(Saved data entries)
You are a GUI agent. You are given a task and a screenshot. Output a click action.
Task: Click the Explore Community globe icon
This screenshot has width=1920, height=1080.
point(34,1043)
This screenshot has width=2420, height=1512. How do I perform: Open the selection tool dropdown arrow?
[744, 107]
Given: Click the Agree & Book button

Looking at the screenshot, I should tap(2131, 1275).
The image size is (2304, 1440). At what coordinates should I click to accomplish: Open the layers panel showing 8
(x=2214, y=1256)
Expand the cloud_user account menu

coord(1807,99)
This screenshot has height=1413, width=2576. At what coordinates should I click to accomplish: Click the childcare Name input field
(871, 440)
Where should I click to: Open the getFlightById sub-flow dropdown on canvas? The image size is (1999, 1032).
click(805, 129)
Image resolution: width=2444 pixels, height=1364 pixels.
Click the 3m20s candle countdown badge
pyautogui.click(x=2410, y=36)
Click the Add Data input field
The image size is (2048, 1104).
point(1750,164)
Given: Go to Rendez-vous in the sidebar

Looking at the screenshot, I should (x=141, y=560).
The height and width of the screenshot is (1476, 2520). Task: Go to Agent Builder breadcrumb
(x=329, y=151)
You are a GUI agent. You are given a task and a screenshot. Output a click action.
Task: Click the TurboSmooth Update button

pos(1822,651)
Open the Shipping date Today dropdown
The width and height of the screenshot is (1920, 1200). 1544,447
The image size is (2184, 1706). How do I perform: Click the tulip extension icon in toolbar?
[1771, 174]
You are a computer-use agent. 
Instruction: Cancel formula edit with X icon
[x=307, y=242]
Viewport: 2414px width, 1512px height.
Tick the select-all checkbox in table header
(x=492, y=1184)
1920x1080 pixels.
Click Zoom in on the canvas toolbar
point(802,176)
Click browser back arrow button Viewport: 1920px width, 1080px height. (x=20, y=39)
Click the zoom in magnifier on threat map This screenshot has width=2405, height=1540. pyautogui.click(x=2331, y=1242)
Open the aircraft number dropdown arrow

» **Work instructions**
Each entry above is to be returned exactly as given.

» **The completed task**
You are a GUI agent. You are given a task and a screenshot. Output a click action.
Task: Click the Explore Community globe icon
This screenshot has width=1920, height=1080.
point(34,1043)
This screenshot has width=2420, height=1512. How do I perform: Open the selection tool dropdown arrow?
[744, 107]
Given: Click the Agree & Book button

Looking at the screenshot, I should tap(2131, 1275).
The image size is (2304, 1440). At what coordinates should I click to accomplish: Open the layers panel showing 8
(x=2214, y=1256)
Expand the cloud_user account menu

coord(1807,99)
This screenshot has height=1413, width=2576. At what coordinates should I click to accomplish: Click the childcare Name input field
(871, 440)
Where should I click to: Open the getFlightById sub-flow dropdown on canvas? The image size is (1999, 1032).
click(805, 129)
Image resolution: width=2444 pixels, height=1364 pixels.
Click the 3m20s candle countdown badge
pyautogui.click(x=2410, y=36)
Click the Add Data input field
The image size is (2048, 1104).
point(1750,164)
Given: Go to Rendez-vous in the sidebar

Looking at the screenshot, I should (x=141, y=560).
The height and width of the screenshot is (1476, 2520). Task: Go to Agent Builder breadcrumb
(x=329, y=151)
You are a GUI agent. You are given a task and a screenshot. Output a click action.
Task: Click the TurboSmooth Update button

pos(1822,651)
Open the Shipping date Today dropdown
The width and height of the screenshot is (1920, 1200). 1544,447
The image size is (2184, 1706). How do I perform: Click the tulip extension icon in toolbar?
[1771, 174]
You are a computer-use agent. 
Instruction: Cancel formula edit with X icon
[x=307, y=242]
Viewport: 2414px width, 1512px height.
Tick the select-all checkbox in table header
(x=492, y=1184)
1920x1080 pixels.
Click Zoom in on the canvas toolbar
point(802,176)
Click browser back arrow button Viewport: 1920px width, 1080px height. (x=20, y=39)
Click the zoom in magnifier on threat map This screenshot has width=2405, height=1540. pyautogui.click(x=2331, y=1242)
Open the aircraft number dropdown arrow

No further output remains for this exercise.